The inability to disengage from the Palestinians places Israeli democracy in an incrementally-tightening temporal vise.

Democracy is anathema to Nationalism. It fails to privilege the chosen Identity and punish the other.




MORE:
An open letter to Israel's friends in North America (MATTI FRIEDMAN, YOSSI KLEIN HALEVI and DANIEL GORDIS, 2 February 2023, Times of Israel)

To Israel's friends in North America,

We are taking the unusual step of directly addressing you at a moment of acute crisis in Israel. We write with a sense of anguish and anxiety for the future of our country. All of us moved to Israel from North America and raised our children here. Between us are many decades of work as reporters, literary chroniclers and translators of Israeli reality for audiences abroad. We have explained and defended Israel against the campaign of distortions that seeks to turn the Jewish state into a pariah and will proudly continue to do so.

Today, though, protecting Israel also means defending it from a political leadership that is undermining our society's cohesion and its democratic ethos, the foundations of the Israeli success story. The changes afoot will have dire consequences for the solidarity of Israel's society and for its economic miracle, as our leading economists are warning. It will also threaten Israeli-American relations, and it will do grave damage to our relations with you, our sisters and brothers in the Diaspora.

This crisis is unique, and uniquely heartbreaking, because it comes from within.

JPMorgan warns of growing risk to investing in Israel due to judicial shakeup plans (ASH OBEL, 2/043/23, Times of Israel)

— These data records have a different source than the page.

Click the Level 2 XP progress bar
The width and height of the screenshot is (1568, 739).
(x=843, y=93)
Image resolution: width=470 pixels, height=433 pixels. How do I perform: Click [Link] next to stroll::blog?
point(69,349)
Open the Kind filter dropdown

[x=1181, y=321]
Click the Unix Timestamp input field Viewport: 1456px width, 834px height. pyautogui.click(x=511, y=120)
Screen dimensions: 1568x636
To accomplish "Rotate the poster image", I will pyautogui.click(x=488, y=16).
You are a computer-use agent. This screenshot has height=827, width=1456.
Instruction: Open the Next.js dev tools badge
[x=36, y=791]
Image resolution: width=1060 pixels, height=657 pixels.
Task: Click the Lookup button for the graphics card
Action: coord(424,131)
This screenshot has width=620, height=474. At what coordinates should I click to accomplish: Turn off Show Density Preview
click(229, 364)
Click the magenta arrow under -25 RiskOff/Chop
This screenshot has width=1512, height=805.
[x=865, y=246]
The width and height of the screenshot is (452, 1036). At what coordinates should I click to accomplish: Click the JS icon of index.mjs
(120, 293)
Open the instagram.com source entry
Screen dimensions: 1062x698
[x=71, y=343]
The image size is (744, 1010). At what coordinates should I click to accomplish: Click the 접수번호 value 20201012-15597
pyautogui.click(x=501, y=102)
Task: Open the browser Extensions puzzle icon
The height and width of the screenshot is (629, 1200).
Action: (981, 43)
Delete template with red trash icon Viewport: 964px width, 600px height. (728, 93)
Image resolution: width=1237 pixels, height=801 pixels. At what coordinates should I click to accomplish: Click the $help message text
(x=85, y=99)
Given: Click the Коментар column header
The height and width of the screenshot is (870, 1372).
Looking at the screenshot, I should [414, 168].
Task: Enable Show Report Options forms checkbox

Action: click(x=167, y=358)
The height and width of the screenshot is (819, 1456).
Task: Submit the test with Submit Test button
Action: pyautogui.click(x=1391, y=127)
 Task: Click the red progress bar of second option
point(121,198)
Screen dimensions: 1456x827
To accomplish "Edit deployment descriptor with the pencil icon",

Leading US financial institute JPMorgan has warned of a growing risk of investing in Israel due to the new government's far-reaching plans for overhauling the judicial system.

The internal memo released Friday came days after Prime Minister Benjamin Netanyahu pointed to both JPMorgan and fellow US banking giant Goldman Sachs as evidence that the judicial proposals were not chasing away potential investors.

In the memo, which was first published by Channel 12 news, JPMorgan cited both the judicial overhaul plans presented by Justice Minister Yariv Levin, as well as an increase in "geopolitical hostilities."

The document -- which stressed that the views expressed in the memo are indeed the bank's official positions -- compared Israel to Poland, which passed similar judicial reforms and subsequently had its credit rating downgraded in January 2016.